Re: Ebisedian tutorial
|From:||H. S. Teoh <hsteoh@...>|
|Date:||Monday, August 19, 2002, 19:01|
On Mon, Aug 19, 2002 at 01:37:26PM -0500, Peter Clark wrote:
> Hmm - IPA / phonetic descriptions of the sounds would be appropriate, rather
> than forcing the reader to refer to the main grammar.
Good idea. I'll work on that.
> Also, while I think I
> know the answer from previous discussions, more on "smooth" and "rough"
> breathing would be apropos as well. What do you mean by "a preceeding
> semivowel of the same value"?
Hehe, I was being lazy, 'cos the real reason I wrote the document was to
explain how Ebisedian noun cases work, and I didn't want to spend too much
time on doing IPA transcriptions. :-)
I guess I should perhaps import the charts from the reference grammar,
which includes IPA values for each letter in the alphabet, as well as
include IPA transcriptions of vowel breathings.

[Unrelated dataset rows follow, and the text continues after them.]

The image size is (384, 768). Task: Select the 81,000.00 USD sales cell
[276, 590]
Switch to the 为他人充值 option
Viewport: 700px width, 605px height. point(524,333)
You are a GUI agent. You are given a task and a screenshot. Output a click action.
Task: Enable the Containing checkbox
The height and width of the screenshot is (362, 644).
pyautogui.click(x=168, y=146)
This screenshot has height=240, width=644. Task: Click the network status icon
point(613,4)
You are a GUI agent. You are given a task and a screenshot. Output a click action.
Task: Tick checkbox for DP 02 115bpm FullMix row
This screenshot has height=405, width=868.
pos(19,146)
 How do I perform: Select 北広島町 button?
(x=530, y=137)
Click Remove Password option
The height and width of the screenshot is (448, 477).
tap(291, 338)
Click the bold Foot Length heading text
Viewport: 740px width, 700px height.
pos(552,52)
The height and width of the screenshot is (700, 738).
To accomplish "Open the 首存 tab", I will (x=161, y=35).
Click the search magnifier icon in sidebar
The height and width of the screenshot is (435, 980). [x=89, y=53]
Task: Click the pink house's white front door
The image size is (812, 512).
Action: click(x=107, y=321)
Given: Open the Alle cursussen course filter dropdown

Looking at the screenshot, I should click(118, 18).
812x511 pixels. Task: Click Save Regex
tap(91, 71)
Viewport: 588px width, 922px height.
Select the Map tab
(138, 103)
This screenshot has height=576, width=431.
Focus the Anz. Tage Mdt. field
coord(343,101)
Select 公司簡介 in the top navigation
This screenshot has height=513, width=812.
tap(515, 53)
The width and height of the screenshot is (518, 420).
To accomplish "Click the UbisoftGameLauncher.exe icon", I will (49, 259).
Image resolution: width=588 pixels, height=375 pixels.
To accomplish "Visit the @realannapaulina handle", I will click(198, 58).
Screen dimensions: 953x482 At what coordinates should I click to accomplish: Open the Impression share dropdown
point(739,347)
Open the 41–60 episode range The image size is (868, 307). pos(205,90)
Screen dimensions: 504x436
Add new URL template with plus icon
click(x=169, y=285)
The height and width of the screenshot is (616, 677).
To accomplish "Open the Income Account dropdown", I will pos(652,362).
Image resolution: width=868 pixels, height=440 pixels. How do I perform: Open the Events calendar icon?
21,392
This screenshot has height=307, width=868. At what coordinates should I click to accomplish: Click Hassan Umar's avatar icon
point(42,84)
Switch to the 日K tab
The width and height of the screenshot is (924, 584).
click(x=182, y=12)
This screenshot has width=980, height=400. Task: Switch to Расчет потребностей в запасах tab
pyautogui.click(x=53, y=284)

> And just to be clear, shouldn't the description
> of rough breathing "with a preceding _unvoiced_ glottal fricative"? After
> all, if someone knows what the heck a glottal fricative is, you might as well
> make it absolutely clear.
I'm still debating on whether to throw heavy-duty phonetic jargon at the
reader, though. Maybe I should just try to compare it to English (although
not every sound is present in English) and relegate the technical jargon
> Side note: I like how nasality is indicated _under_ the vowel. Different, but
The reason for that is mainly to reduce clutter---some words may require
several diacritics on the same vowel, and having a smooth diacritic with
an acute over a tilde over a macron just looks more like tattoo art than
a letter. :-P Having the nasality tilde under the letter reduces this
clutter somewhat. Besides, nasal vowels aren't common; so when they do
appear, you do want them to be conspicuously marked.
> Noun cases: that's clear for me. In fact, I think you did a rather nice job
> of explaining it.
Thanks. That's encouraging to know. :-)
> Although don't forget to include examples of the others.
Yep, working on that right now. :-)
Never ascribe to malice that which is adequately explained by incompetence.